Item-finding records
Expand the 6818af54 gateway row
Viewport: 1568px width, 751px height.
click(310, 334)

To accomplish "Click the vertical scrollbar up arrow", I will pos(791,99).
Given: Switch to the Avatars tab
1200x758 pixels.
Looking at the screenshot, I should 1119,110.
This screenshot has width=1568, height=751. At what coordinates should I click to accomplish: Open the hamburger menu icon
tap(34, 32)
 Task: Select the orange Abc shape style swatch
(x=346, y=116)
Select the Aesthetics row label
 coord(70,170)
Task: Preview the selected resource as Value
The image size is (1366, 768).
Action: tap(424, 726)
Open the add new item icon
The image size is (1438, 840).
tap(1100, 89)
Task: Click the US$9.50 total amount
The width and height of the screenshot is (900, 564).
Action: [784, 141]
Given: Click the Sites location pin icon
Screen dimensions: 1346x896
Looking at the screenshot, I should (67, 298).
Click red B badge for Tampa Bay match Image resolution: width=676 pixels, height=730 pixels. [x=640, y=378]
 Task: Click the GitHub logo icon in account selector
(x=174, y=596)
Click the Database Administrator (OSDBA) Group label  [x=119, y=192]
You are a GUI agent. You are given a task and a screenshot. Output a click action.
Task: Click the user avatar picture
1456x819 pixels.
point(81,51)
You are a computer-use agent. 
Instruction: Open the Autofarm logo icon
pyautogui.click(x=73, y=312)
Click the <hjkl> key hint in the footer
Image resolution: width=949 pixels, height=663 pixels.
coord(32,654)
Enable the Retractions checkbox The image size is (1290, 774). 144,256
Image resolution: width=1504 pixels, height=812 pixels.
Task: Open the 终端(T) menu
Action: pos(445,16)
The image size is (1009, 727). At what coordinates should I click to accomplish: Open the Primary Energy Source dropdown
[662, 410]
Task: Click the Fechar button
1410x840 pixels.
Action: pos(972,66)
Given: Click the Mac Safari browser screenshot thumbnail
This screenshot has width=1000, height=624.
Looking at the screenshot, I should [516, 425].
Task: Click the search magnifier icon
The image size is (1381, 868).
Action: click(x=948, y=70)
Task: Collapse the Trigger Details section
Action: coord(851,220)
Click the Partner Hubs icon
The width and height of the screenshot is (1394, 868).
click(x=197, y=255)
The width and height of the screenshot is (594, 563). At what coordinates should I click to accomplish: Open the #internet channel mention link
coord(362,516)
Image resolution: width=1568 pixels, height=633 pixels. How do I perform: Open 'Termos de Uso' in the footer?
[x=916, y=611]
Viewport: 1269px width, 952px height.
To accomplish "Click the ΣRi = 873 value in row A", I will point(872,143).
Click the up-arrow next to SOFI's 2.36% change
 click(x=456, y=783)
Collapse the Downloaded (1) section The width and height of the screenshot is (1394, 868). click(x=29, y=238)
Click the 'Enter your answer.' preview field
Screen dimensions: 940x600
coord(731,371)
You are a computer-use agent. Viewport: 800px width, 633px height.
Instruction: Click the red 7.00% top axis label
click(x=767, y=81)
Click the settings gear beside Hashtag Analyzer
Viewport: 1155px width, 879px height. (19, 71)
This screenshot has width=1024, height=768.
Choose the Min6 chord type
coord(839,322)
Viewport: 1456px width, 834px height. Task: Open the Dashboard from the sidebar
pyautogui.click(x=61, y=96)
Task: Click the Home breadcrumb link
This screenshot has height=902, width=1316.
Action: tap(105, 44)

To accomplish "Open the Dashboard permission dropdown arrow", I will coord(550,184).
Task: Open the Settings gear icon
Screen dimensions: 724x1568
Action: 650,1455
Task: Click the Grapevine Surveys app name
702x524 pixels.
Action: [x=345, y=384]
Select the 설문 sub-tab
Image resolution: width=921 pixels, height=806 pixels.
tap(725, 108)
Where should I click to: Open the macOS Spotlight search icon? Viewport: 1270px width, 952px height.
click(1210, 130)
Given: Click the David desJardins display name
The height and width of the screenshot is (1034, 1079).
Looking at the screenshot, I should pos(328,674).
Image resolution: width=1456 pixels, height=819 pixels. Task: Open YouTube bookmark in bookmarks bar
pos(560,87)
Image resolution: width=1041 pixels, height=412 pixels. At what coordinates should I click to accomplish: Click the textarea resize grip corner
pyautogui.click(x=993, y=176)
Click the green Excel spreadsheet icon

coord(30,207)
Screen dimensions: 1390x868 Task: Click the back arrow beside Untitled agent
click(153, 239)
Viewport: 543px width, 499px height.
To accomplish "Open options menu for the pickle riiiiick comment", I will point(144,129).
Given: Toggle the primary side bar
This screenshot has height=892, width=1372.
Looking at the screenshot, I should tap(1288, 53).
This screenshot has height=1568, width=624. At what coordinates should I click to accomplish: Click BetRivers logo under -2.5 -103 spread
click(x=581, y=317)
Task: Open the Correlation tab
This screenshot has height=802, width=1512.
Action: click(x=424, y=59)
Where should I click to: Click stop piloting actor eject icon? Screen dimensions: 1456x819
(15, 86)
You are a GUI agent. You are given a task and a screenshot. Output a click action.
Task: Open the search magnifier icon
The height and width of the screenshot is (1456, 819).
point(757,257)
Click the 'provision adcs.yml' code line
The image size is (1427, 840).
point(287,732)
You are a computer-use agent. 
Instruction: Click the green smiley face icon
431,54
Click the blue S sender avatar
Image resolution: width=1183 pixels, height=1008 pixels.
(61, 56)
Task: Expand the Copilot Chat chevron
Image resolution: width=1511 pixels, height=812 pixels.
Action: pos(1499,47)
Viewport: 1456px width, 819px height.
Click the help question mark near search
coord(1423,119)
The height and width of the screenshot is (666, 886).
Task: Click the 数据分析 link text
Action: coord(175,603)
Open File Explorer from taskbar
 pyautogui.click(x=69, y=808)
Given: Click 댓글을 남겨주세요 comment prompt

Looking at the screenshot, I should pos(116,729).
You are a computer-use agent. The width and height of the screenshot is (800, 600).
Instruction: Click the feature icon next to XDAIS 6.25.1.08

▶ **What to produce**
Retype everything from the line containing "Task: Click the Home breadcrumb link" down to the line containing "Looking at the screenshot, I should tap(1288, 53).", both of those lines included, without changing a character.

▶ **Answer for this exercise**
Task: Click the Home breadcrumb link
This screenshot has height=902, width=1316.
Action: tap(105, 44)

To accomplish "Open the Dashboard permission dropdown arrow", I will coord(550,184).
Task: Open the Settings gear icon
Screen dimensions: 724x1568
Action: 650,1455
Task: Click the Grapevine Surveys app name
702x524 pixels.
Action: [x=345, y=384]
Select the 설문 sub-tab
Image resolution: width=921 pixels, height=806 pixels.
tap(725, 108)
Where should I click to: Open the macOS Spotlight search icon? Viewport: 1270px width, 952px height.
click(1210, 130)
Given: Click the David desJardins display name
The height and width of the screenshot is (1034, 1079).
Looking at the screenshot, I should pos(328,674).
Image resolution: width=1456 pixels, height=819 pixels. Task: Open YouTube bookmark in bookmarks bar
pos(560,87)
Image resolution: width=1041 pixels, height=412 pixels. At what coordinates should I click to accomplish: Click the textarea resize grip corner
pyautogui.click(x=993, y=176)
Click the green Excel spreadsheet icon

coord(30,207)
Screen dimensions: 1390x868 Task: Click the back arrow beside Untitled agent
click(153, 239)
Viewport: 543px width, 499px height.
To accomplish "Open options menu for the pickle riiiiick comment", I will point(144,129).
Given: Toggle the primary side bar
This screenshot has height=892, width=1372.
Looking at the screenshot, I should tap(1288, 53).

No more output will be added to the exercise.